Above : Van Diemen’s Band harpsichordist and composer of the work Spirals (2022).

Following an adroit exposition of a somewhat tongue-in-cheek unpublished super-scherzo of an anonymous work, Sonata Jucunda (from a treasure trove of manusripts in the Czech Republic) Van Diemen’s Band paid touching tribute to the people of the current border crisis and war between Russia and the Ukraine.

The Band’s harpsichordist-composer, Donald Nicolson, virtuosically turns his hand at the repetitive passacaglia format in his work Spirals.
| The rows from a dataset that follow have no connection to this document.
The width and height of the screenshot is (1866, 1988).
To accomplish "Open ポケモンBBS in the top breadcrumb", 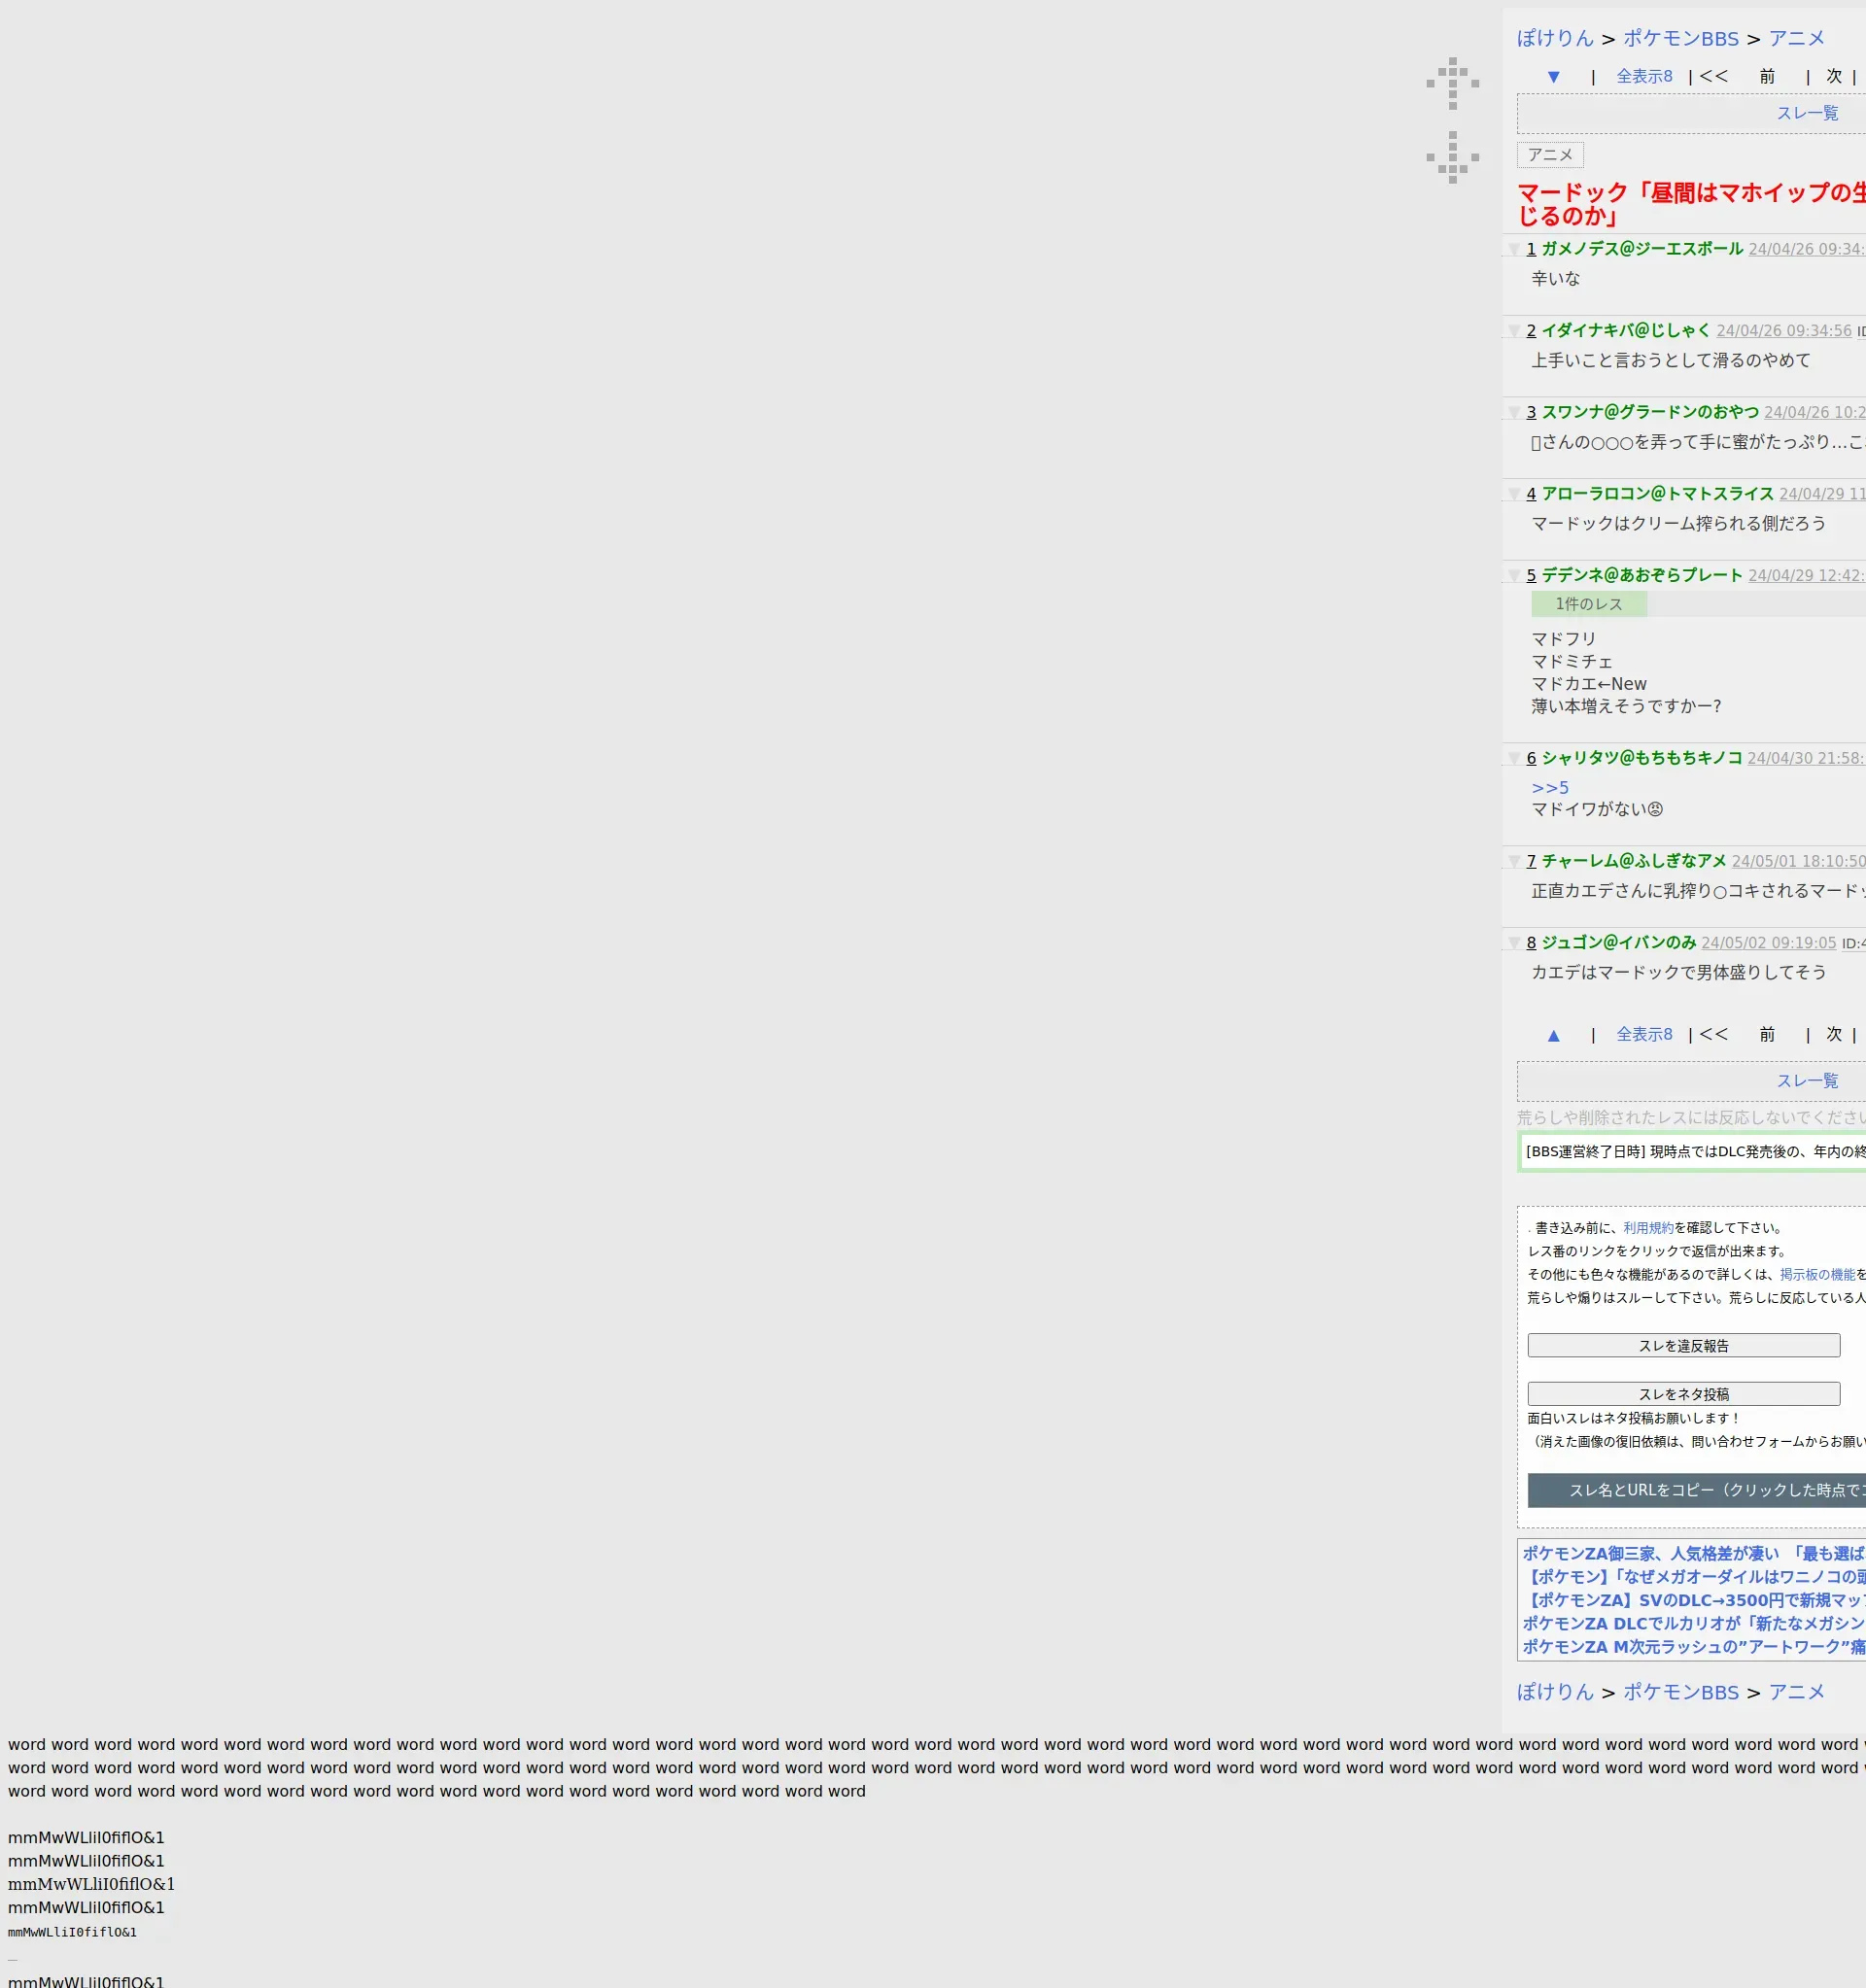I will click(x=1680, y=39).
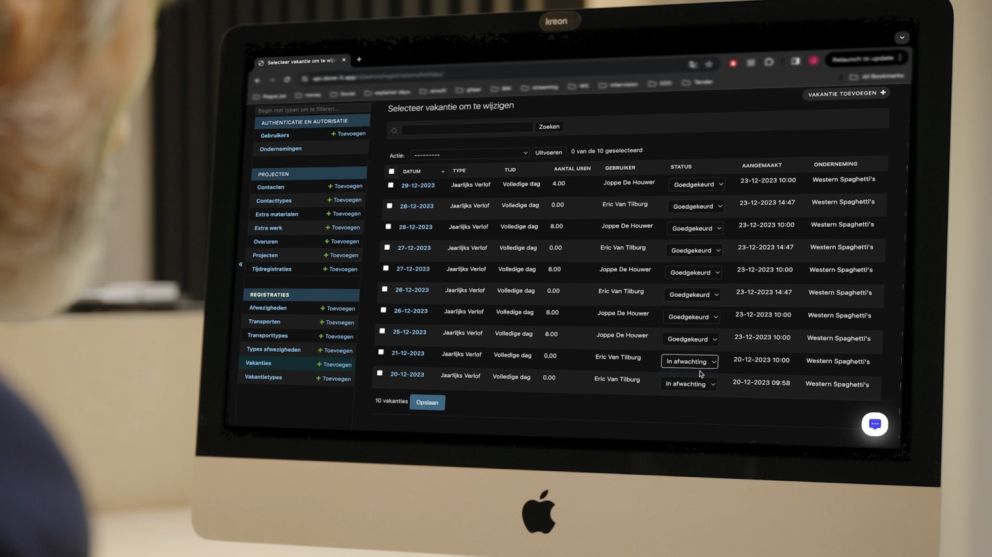Click the red extension icon in toolbar
The image size is (992, 557).
click(733, 63)
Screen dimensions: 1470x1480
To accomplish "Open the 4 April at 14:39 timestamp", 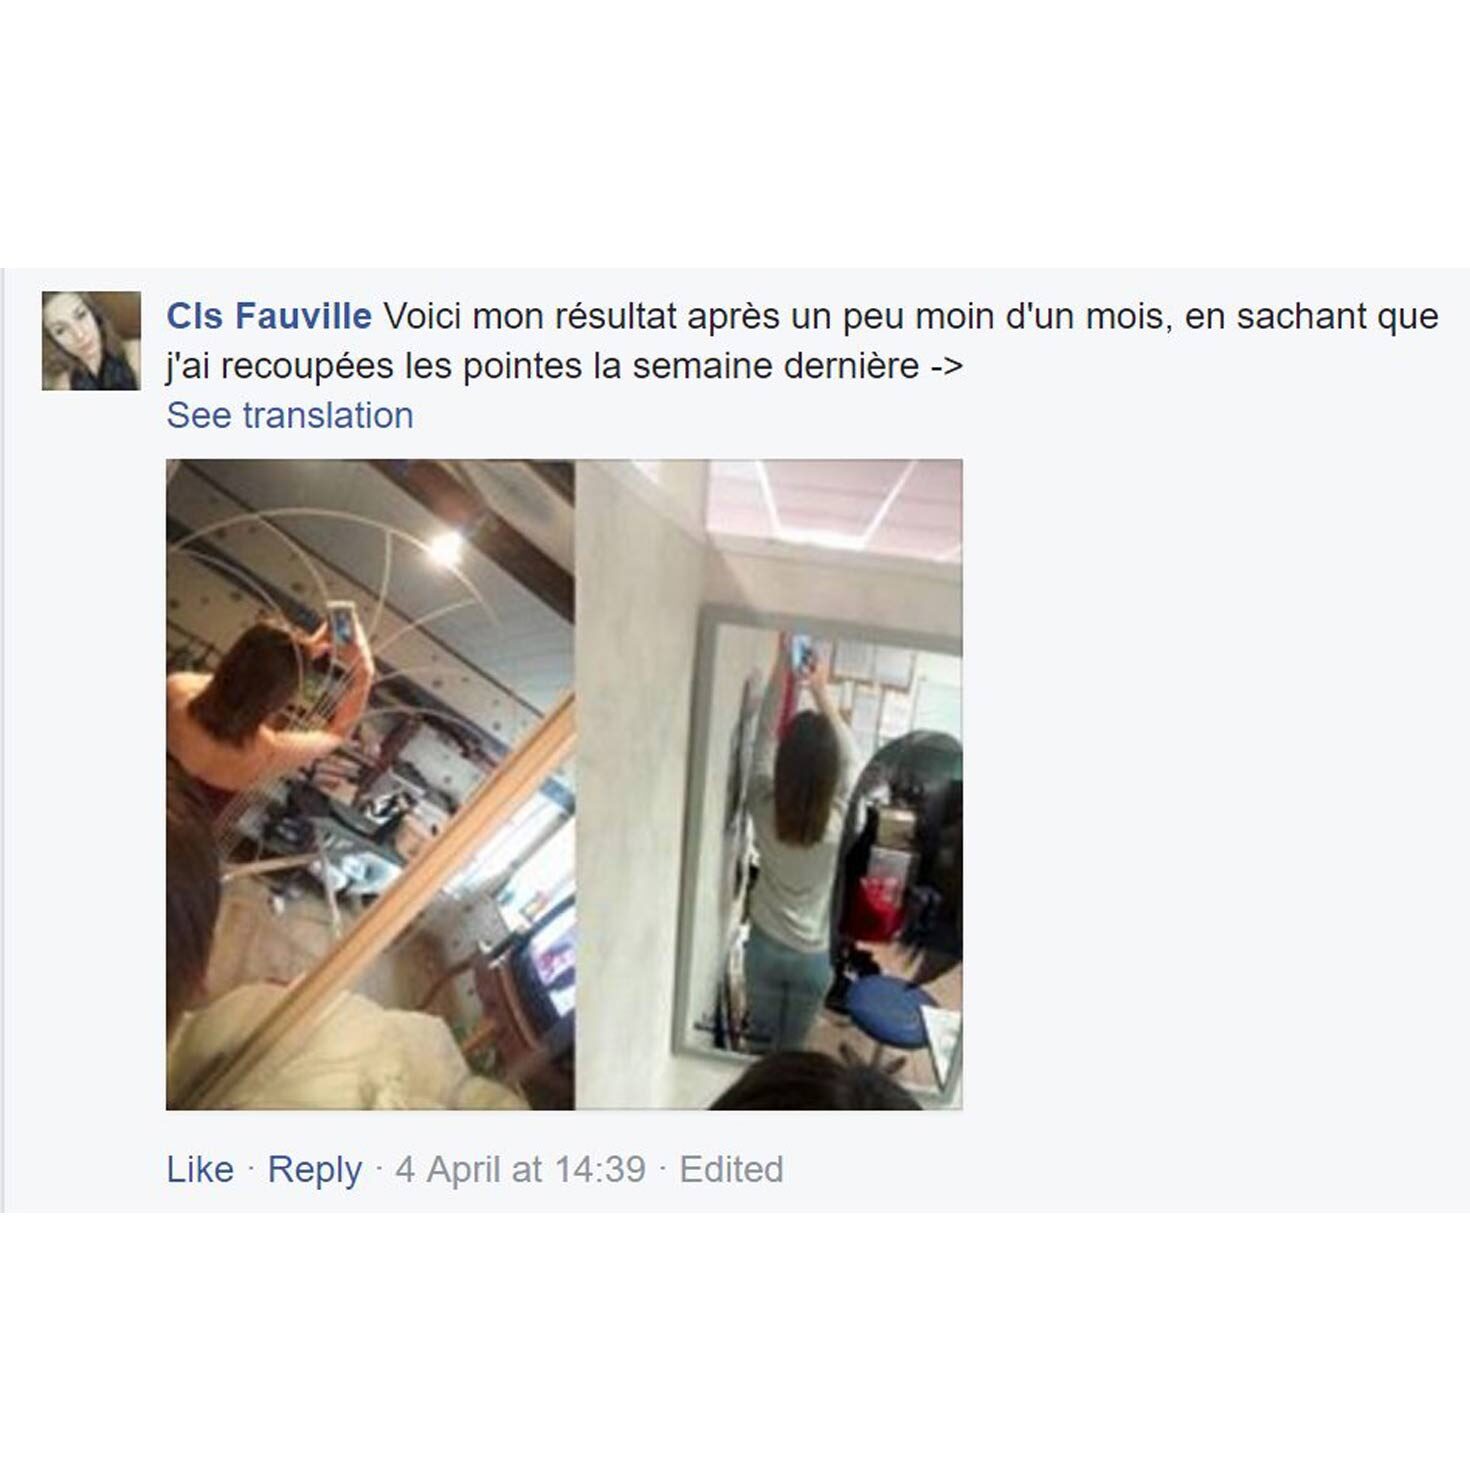I will [x=520, y=1169].
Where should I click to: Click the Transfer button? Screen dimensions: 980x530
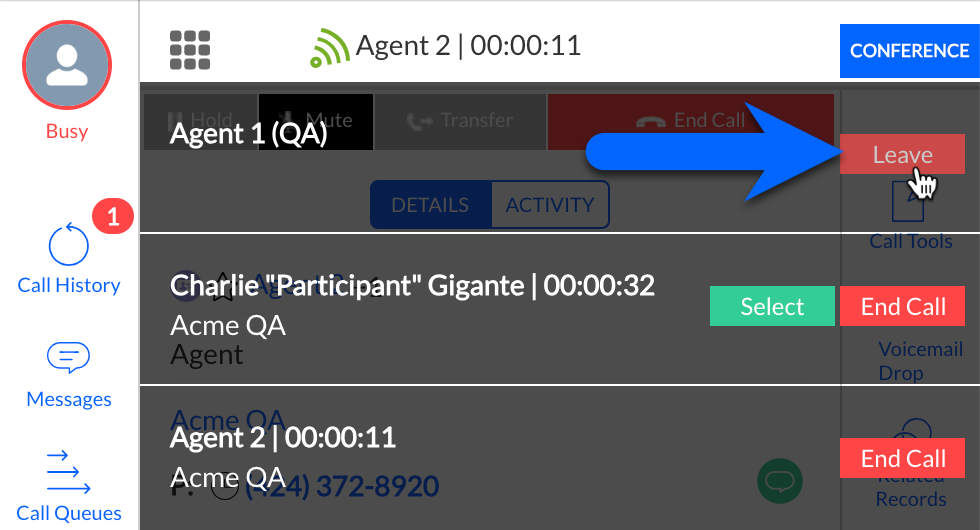click(460, 121)
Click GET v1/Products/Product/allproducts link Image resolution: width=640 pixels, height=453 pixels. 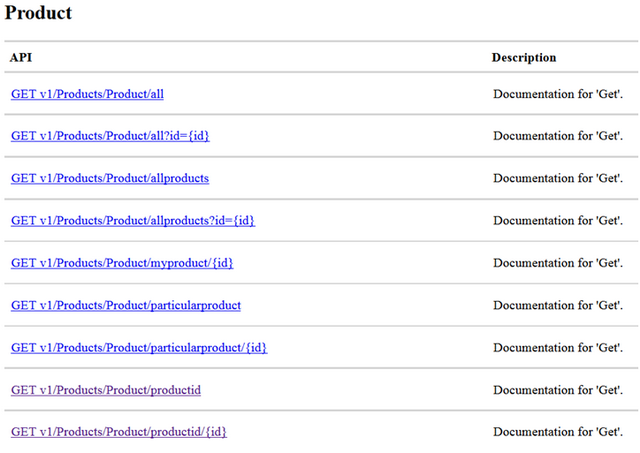click(x=110, y=178)
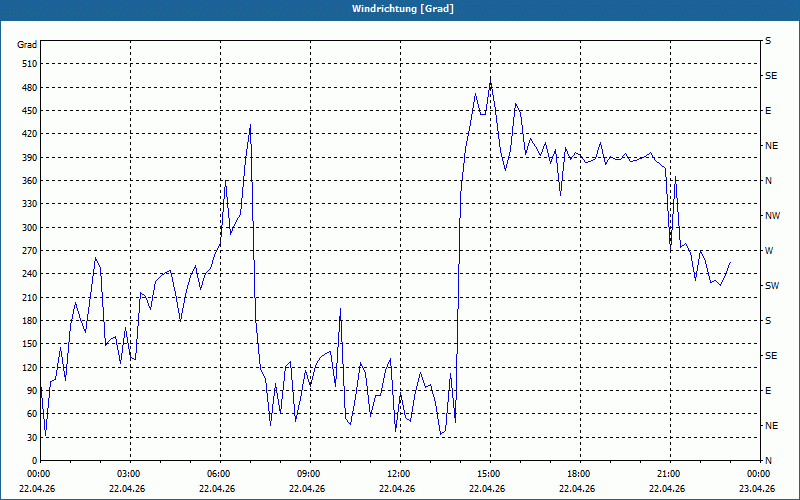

The popular repeating bass-variation style  spread from the Spanish borders across many borderlands in the past. In this 2022 premiere, the emotional work incorporates Slavonic Orthodox lament tune ‘Dusha moya pregreshnaya’.

The result, played with beautiful ensemble voice and attention to the minutiae of Nicolson’s cleverly morphed gesturing is a significant new work reacting to harsh environments, suffering and predicament. Its power, like the layered surfaces of all music heard in this not-to-be-missed pandemic and border-breaking tour programme will punch you in the gut-string pun here very much intended.

Featured image : Van Diemen’s Band are touring nationally for Musica Viva. Members for this tour are (l to r) Simone Slattery (violin and recorder) Lara Vaughan (bass viol), Anton Baba (bass viol and cello), Julia Fredersdorff (Artistic Director and violin), Katie Yap (viola) and Donald Nicholson (harpsichord).